Di Surabaya, pekan ini nyaris bergejolak. Bukan karena demonstrasi buruh, bukan pula karena banjir dadakan, melainkan dari satu hal yang kerap dianggap sepele tapi menyentuh urat sosial: parkiran minimarket. Di tangan Eri Cahyadi, Wali Kota Surabaya, kebijakan penertiban parkir tiba-tiba berubah menjadi pertarungan tafsir sosial, menyulut reaksi keras dari Forum Solidaritas Madura Indonesia (FSMI).
Semua bermula dari penertiban lahan parkir liar yang dilakukan Pemerintah Kota Surabaya di sejumlah titik ritel modern.
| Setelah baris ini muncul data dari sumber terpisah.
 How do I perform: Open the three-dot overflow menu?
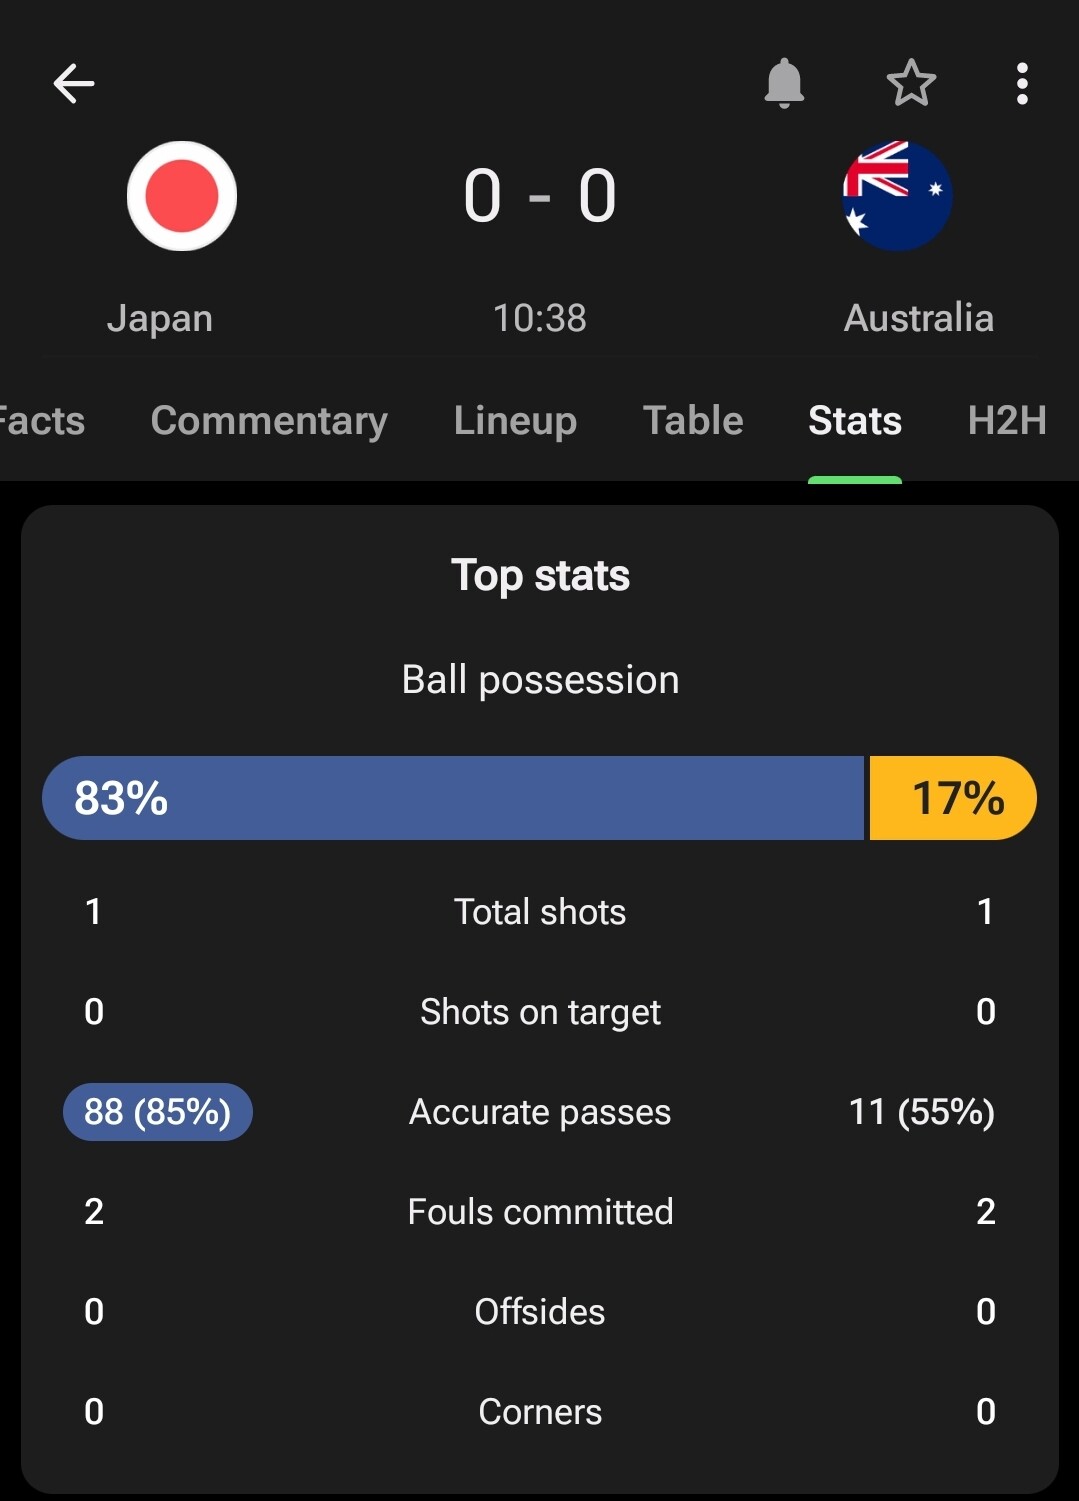1021,83
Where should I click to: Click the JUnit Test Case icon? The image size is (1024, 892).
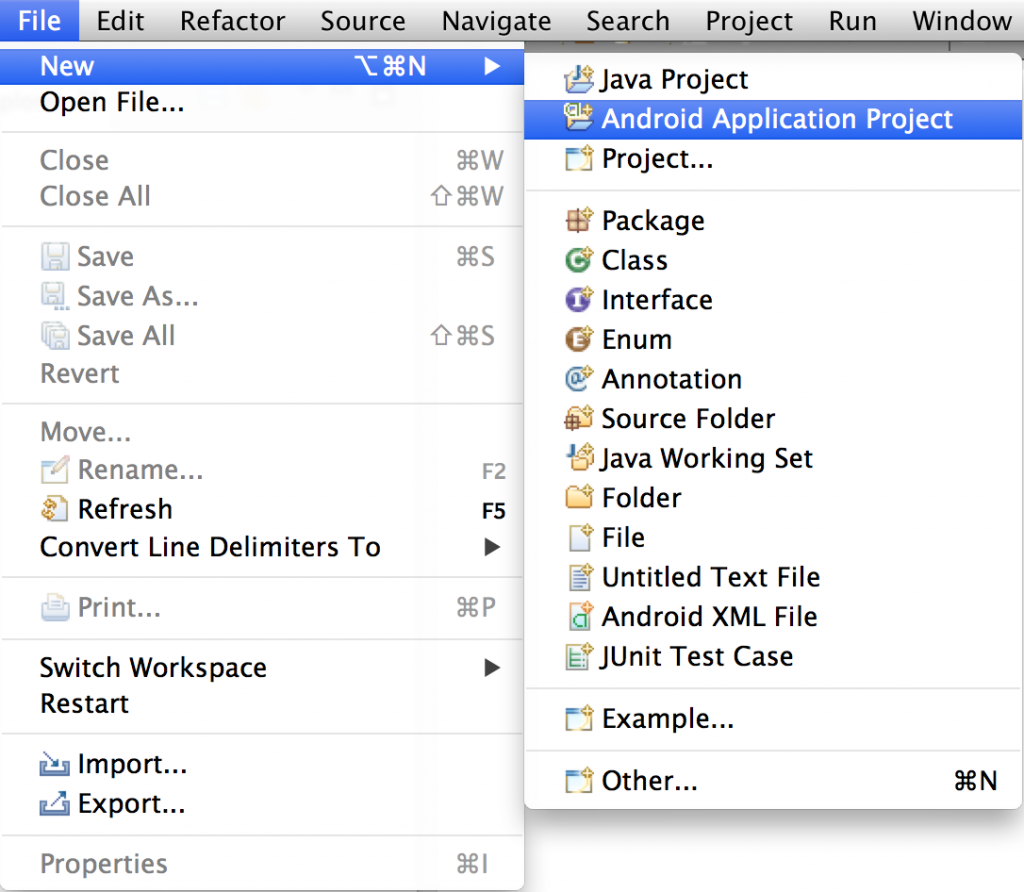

Berdasarkan Perda No. 3 Tahun 2018 dan Perda No. 7 Tahun 2023, area parkir harus memiliki petugas resmi, dengan rompi dan sistem tiket atau struk. Banyak lahan parkir yang tidak memenuhi itu disegel. Tapi masalah muncul bukan pada legalitasnya, melainkan pada siapa yang tersentuh olehnya. Di tengah viralnya video-video parkir di media sosial, muncul narasi yang menyudutkan tukang parkir—dan di Surabaya, seperti di banyak kota lain, tidak bisa dipungkiri bahwa sebagian besar dari mereka berasal dari Madura.
Narasi pun membelok. Dari soal regulasi menjadi urusan identitas. FSMI merasa tersinggung. Mereka menilai langkah Pemkot itu tidak hanya menyingkirkan pekerjaan para jukir, tapi juga memicu sentimen anti-suku tertentu. Ketua FSMI, Baihaqi Akbar, bahkan menyebut akan melumpuhkan Surabaya lewat aksi unjuk rasa besar selama lima hari penuh di depan rumah dinas wali kota.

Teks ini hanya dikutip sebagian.